The perturbations in our protocol may not have been enough to trigger the stretch reflex threshold of the extensor muscles, which are more difficult to trigger [25]. This could have contributed to a lower repeatability in Reflexive parameters Rlt (extensor) and Rta (extensor), and a larger SDD than expected for Rkv. Other contributing factors may be found in a low signal to noise ratio, i.e. absence of inappropriate muscle activity in healthy volunteers and in chronic stroke patients with mAS = 0. Furthermore, variability in Reflexive parameters is known to be present in both healthy volunteers and chronic patients [26-29], even in optimal circumstances. Stretch reflex behavior is more variable than passive tissue properties and voluntary muscle properties [29-31]. Apart from day-to-day variability in stretch reflex behavior [27,29], there is also variability due to level of arousal, audiovisual stimuli and other environmental factors [32,33], as well as conscious down- or up-regulation [34]. These methodological considerations, combined with the unequal variances in subgroups, might account for heteroscedasticity, especially in Rta flexor and Rlt extensor. SEM and SDD for these values should be interpreted bearing in mind that SDD and SEM might be smaller towards the minimum of the parameter and might be larger towards the maximum of both parameters.

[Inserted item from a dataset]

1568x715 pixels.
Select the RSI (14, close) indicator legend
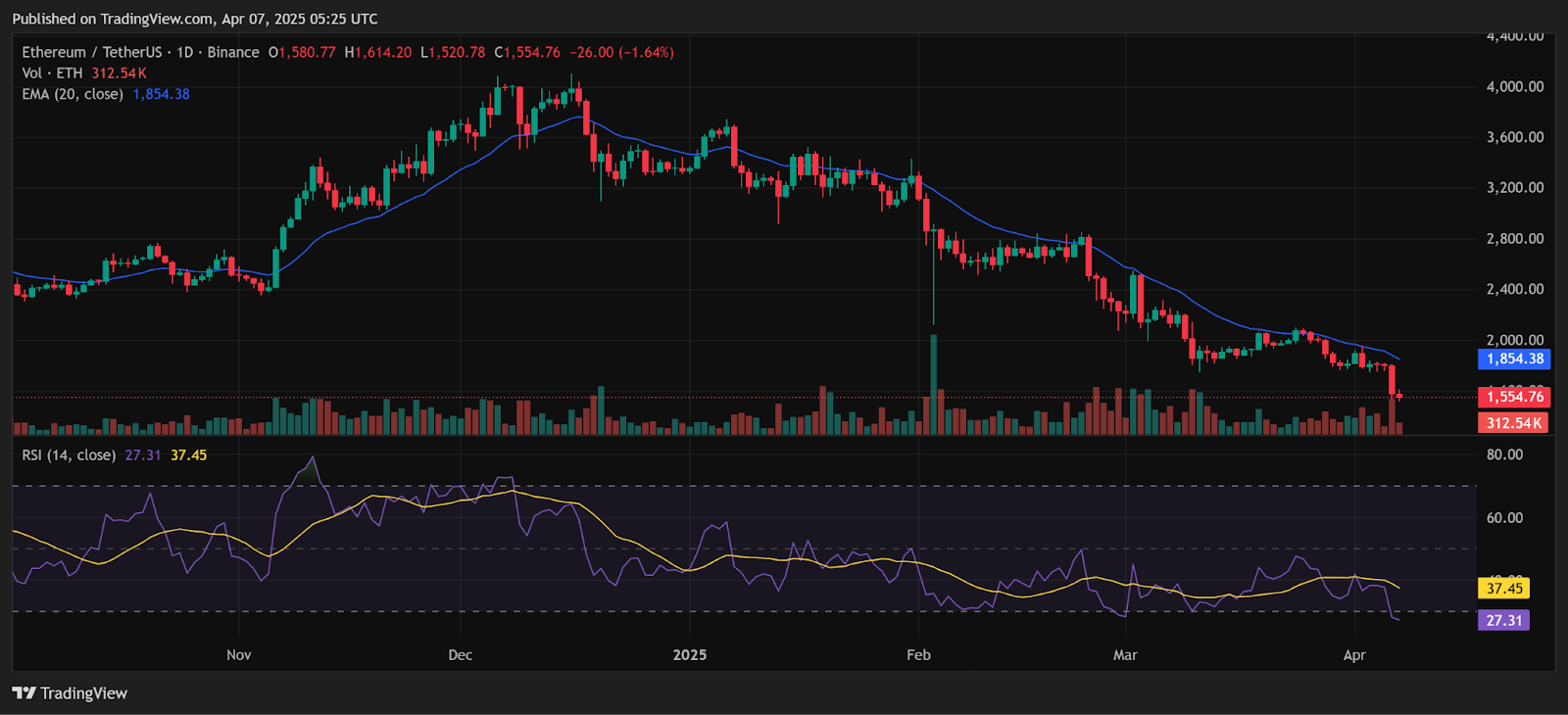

Although sufficient for the aim of this study, group sizes were small. Current subdivision of clinical phenotypes according to mAS is a fairly rough approximation of clinical status and more participants may be needed for a more elaborate post-hoc analysis. The adopted cohort approach is an estimation of group heterogeneity. The neuromechanical assessment protocol aimed to identify passive, active and reflexive contributors to movement disorder by differences in task and measurement conditions. For example: the protocol was designed to minimize the effects of active and reflexive (neural) contributors during passive (non-neural) tasks and vice versa. However, this might not yet give a completely true reflection of neuromechanical behavior, as system behavior under active task conditions involves a combination of both neural and non-neural contributors. The same goes for passive conditions, where neural components may be present through increased baseline activation [13]. Further development of System Identification and Parameter Estimation techniques might help to zoom in even closer on the specific contributors to neuromechanical behavior.

Implications for future work

One of the objectives of the EXPLICIT-stroke project [35] will be to combine the neuromechanical approach with extensive clinimetric data. Simultaneously, in this project, longitudinal measurements will be used to provide information on the changes in paresis, the development of secondary biomechanical changes and the increase of inappropriate muscle activity over time. This should provide the necessary data to enhance description of clinical phenotypes by clustering of neuromechanical parameters, and, moreover, to predict functional outcome.

Conclusions

Passive, Active and Reflexive parameters, representing passive tissue properties, voluntary muscle function and stretch reflex behavior respectively, can be measured in a reliable way. The comprehensive neuromechanical assessment protocol is responsive to clinical status and fulfills the requirements to separately assess non-neural and neural contributors to movement disorder around the wrist after stroke, using biomechanical, electromyographical and system identification techniques [7-10,12]. Therefore, this protocol gives momentum to future work on connecting pathophysiology to functional outcome, which will enable clinicians to substantiate their treatment.